Just a few of the many alarming statistics, facts and figures about the economy and the United States at this time, ought to be sufficient to concern Obama.
There are 13.9 million Americans who are unemployed. That frightening figure equates to 9.1 per cent of the population. Inflation stands at 3.6 per cent. The so-called "misery rating" for Americans stands at its highest rate for 28 years.
The deficit is US$14.35 trillion ($17.32 trillion). Since 2007, the country's debt has increased at an average of US$3.93 billion a day.
But there is more. The IMF recently lowered its growth forecasts for the United States for the next two years from 2.7 per cent to 2.5 per cent this year and from 2.9 per cent to 2.7 per cent next year.
By contrast, the IMF raised its growth forecast for Germany from 2.5 per cent to 3.2 per cent.
Now you might think the old joke still applies that Americans will put up with anything provided it doesn't block traffic. But I'm not so sure these days.
On the streets and in the bars of the capital, there has been open discussion about the nation's sickness and Obama's fragile situation. The only thing worse than the above stats for an incumbent president is the worrying fact that he must seek re-election in just 16 months.
Already, on the street stalls and in the tourist venues of Washington, T-shirts are for sale: "NOBAMA IN 2012."
On the bookshelves of the capital, left and right seem to be fighting their own war. And the right is scoring some heavy political points amid the widespread dissatisfaction with Obama's presidency.

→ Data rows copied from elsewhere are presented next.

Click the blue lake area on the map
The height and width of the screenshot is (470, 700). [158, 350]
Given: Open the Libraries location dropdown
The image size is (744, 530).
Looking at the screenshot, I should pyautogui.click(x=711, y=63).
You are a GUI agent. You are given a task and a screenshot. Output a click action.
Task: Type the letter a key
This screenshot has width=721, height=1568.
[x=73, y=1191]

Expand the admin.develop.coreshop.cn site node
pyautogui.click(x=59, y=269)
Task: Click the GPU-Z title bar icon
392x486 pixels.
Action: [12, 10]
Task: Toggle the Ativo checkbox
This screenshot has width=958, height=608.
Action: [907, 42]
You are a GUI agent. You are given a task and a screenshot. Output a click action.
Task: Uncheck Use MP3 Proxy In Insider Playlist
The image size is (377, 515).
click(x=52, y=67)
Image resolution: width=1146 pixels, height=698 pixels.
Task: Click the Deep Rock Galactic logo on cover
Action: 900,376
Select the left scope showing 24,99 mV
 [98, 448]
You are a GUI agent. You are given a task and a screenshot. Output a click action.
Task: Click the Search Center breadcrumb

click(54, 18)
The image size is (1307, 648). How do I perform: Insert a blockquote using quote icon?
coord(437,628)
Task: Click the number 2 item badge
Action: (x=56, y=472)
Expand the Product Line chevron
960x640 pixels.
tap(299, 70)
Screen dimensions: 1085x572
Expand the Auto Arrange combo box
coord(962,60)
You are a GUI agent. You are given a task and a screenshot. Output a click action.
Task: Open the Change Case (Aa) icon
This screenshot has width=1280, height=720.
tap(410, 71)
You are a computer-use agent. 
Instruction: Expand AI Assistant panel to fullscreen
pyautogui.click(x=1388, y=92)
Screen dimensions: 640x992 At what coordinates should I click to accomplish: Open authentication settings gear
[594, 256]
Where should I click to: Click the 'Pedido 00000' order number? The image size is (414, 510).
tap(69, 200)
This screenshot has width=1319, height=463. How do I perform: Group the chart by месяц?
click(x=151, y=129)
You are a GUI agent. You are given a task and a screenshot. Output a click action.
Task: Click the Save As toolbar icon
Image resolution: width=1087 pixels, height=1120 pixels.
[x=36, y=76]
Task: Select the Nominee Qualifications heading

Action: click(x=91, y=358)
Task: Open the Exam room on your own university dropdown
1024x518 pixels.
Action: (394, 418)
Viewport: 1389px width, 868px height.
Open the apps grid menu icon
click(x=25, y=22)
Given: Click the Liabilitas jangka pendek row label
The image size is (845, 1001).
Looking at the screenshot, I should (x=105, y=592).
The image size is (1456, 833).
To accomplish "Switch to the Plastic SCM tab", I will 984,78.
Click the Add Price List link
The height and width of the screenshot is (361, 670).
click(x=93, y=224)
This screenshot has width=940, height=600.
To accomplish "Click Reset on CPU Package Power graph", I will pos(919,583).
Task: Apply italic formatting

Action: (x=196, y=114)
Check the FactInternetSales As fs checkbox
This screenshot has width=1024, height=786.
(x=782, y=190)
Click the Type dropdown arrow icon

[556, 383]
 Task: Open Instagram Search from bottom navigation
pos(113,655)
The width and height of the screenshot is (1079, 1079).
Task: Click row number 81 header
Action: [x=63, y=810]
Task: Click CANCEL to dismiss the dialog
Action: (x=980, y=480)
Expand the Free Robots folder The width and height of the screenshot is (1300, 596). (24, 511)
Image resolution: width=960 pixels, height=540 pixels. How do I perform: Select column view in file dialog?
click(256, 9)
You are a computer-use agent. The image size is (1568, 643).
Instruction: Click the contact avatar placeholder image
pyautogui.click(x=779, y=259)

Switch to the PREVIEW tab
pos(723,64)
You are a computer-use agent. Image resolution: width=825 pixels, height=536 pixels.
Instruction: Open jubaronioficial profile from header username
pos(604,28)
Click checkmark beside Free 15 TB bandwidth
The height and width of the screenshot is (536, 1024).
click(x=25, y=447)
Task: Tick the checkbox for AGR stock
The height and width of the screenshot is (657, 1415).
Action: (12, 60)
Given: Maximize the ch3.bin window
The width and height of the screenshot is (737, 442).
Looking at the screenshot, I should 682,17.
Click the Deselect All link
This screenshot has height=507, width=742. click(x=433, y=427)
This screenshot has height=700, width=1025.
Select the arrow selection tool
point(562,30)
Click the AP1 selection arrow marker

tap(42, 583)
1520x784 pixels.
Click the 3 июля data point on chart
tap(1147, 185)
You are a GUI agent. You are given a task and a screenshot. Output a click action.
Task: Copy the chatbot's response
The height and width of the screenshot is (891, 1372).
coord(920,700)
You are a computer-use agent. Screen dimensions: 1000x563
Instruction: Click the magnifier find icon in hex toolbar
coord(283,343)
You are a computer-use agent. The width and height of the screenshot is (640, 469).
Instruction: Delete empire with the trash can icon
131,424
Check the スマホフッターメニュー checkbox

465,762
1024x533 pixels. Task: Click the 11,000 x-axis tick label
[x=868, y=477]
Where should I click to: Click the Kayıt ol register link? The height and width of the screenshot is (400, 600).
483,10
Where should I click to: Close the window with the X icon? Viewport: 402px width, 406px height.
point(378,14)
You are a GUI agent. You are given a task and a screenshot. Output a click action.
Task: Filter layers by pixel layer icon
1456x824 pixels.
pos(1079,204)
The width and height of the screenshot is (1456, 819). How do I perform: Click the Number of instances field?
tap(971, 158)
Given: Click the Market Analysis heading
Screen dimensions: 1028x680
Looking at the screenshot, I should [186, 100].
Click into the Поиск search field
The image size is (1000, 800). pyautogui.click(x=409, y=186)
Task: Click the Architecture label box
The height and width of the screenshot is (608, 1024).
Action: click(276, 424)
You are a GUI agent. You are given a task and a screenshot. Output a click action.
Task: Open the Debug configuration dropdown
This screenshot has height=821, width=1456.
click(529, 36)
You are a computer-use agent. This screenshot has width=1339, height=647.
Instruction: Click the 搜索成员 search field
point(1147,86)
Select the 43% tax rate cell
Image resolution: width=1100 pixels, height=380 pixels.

No He Can't: How Barack Obama is Dismantling Hope and Change is the title of just one of the books vying for attention from readers. The right is on the march, or at least it would be if it could offer a serious, credible candidate as an alternative. But more of this next week.
It isn't that the United States' first black President is loathed, not in the way George W. Bush was so widely loathed. Indeed, when Bush jnr won re-election in 2004, some Californians decided life in another land was preferable to four more years in Bush and Dick Cheney's America. Easy to understand, that.
But what has so damaged Obama is the image he portrays of being aloof, above all this and a fantasist, an idealist who doesn't really want to dirty his hands trying to sort out the mess.
What has also damaged him are headlines, like the one in USA Today last week which said in bold letters: "In just seven weeks, America could run out of borrowed money."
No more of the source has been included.